* _GIVEN PROBLEM 1_
Reproduce word for word the passage from the question on successive over-relaxation, starting with "Therefore, my question" and going on through "practically implement it?".
— start TEXT TO READ —
0

Recently, I've been struggling to understand the limitations and capabilities of the successive over-relaxation (SOR) method for boundary value problems which are ill-posed, such as, for instance, boundary value problem (BVP) in form of Poisson equation with pure Neumann boundary conditions ($\nabla^2u=f$ and $\frac{\partial u}{\partial a}\bigg|_{a=x,y,z}=n(a)$) (or any other kind of singular $Ax=b$ types of linear systems of equations). Some literature I've encountered goes as far as saying that SOR cannot even tackle such problems due to over-relaxations it is based on.

On the other hand, people often mention some practical tricks that might allow ill-posed problems to be solved, but they do not specify what is the form of such tricks for specific solver methods. An example would be the Tikhonov regularization where a small positive constant is added to the main diagonal of matrix $A$. However, based on my own experience and experience of some other stack exchange users, this may not always yield a desirable solution. Further, sometimes it is also proposed to replace a single point in the set of Neumann boundaries with a Dirichlet boundary. However, as pointed out here by DrHansGruber, this may not be a correct and desirable approach.

Therefore, my question is: is there a practical and functional way to make SOR method converge in case of an ill-posed BVP, and if so what is it and how to practically implement it?
— end TEXT TO READ —
* _GIVEN PROBLEM 2_
Write out the records exactly as they appear, starting with their first line and going on through the line with "will click(311, 26).", including that line.
— start DATA LISTING —
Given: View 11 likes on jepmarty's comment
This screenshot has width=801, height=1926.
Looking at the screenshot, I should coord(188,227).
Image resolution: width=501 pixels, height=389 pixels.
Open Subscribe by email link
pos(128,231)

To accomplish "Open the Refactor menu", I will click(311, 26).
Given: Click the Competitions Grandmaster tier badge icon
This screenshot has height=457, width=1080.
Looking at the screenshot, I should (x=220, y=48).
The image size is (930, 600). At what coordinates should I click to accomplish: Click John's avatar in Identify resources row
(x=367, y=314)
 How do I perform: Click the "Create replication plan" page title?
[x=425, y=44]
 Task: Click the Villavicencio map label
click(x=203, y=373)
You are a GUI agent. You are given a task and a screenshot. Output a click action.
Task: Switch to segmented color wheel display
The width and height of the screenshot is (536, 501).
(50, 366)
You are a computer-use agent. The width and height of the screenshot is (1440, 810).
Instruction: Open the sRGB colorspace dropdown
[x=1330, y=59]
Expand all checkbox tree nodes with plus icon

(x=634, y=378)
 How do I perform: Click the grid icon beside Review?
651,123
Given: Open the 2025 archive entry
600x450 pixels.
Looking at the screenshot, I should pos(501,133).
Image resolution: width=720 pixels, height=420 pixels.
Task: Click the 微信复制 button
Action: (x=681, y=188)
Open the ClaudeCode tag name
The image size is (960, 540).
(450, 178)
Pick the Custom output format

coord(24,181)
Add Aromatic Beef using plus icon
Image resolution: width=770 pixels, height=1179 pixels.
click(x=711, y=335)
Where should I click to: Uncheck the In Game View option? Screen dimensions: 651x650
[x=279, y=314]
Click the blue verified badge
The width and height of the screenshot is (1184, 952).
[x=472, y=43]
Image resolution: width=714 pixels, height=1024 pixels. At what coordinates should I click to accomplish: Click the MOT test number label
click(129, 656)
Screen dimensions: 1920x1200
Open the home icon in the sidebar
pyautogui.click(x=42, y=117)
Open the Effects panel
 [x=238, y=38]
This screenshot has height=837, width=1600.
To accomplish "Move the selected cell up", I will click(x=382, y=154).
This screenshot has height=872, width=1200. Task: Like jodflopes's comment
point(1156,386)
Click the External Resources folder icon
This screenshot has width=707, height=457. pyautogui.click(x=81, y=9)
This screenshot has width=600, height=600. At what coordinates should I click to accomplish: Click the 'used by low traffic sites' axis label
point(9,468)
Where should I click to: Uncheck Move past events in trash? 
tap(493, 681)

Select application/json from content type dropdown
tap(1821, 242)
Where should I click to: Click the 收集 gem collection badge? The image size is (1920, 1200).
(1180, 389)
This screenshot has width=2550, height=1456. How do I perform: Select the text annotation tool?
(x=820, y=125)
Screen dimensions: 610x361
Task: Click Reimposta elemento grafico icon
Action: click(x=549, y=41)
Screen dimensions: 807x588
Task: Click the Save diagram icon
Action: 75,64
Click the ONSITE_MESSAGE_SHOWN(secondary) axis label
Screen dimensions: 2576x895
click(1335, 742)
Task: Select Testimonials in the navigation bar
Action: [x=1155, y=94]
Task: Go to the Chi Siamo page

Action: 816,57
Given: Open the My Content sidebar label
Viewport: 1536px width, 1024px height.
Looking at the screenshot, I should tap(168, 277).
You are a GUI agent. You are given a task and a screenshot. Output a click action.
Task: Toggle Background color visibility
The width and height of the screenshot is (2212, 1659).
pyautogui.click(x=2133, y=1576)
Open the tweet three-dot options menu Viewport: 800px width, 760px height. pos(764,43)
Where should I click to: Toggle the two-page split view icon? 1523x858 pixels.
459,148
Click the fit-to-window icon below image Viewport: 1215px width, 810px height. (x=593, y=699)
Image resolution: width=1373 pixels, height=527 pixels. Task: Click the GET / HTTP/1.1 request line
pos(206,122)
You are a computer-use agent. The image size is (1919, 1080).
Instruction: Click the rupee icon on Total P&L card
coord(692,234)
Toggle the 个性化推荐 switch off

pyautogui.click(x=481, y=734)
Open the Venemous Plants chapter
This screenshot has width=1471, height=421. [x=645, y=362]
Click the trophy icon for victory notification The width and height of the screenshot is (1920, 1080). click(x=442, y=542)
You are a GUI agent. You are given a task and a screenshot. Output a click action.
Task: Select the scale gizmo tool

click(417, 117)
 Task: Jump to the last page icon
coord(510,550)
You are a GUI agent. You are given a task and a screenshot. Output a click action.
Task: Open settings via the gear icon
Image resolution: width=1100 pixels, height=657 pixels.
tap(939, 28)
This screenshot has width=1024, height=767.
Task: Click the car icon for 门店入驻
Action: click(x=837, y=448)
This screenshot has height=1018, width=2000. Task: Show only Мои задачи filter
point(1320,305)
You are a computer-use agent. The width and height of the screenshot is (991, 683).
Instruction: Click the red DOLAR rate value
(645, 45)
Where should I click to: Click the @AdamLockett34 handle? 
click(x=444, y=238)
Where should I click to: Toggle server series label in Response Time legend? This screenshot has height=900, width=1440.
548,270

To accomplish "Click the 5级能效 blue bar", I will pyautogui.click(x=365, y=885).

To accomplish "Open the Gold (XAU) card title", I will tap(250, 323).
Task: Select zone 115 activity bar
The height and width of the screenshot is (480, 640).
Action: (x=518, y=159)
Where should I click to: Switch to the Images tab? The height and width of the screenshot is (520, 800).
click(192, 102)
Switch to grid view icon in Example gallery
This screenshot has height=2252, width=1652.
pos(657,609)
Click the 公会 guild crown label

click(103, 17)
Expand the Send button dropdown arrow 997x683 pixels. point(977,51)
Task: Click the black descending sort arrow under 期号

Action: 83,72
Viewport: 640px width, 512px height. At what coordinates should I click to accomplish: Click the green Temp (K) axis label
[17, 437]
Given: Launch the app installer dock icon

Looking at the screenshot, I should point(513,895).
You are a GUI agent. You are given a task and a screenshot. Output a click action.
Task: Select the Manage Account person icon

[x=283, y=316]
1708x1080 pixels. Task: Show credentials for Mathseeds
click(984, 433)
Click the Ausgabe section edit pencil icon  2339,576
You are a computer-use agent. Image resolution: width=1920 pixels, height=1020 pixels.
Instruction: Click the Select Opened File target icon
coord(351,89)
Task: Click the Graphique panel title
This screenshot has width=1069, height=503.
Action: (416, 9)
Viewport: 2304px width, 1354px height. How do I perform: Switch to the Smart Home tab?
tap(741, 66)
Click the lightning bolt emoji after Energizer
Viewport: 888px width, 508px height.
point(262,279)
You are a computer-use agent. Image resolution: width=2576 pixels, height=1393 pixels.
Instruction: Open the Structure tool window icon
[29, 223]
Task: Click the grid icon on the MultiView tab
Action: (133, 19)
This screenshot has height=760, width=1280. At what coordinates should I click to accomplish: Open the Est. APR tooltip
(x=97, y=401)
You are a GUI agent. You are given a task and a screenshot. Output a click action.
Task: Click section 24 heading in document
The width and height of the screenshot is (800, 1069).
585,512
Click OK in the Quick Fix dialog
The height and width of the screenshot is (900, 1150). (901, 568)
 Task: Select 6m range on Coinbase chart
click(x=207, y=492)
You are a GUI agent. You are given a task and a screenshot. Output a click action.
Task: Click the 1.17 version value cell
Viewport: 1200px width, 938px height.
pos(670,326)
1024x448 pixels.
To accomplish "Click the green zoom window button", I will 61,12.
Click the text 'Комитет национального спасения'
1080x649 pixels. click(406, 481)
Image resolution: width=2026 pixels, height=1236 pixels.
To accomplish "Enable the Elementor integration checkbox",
— end DATA LISTING —
* _FINAL RESULT 1_
Therefore, my question is: is there a practical and functional way to make SOR method converge in case of an ill-posed BVP, and if so what is it and how to practically implement it?

* _FINAL RESULT 2_
Given: View 11 likes on jepmarty's comment
This screenshot has width=801, height=1926.
Looking at the screenshot, I should coord(188,227).
Image resolution: width=501 pixels, height=389 pixels.
Open Subscribe by email link
pos(128,231)

To accomplish "Open the Refactor menu", I will click(311, 26).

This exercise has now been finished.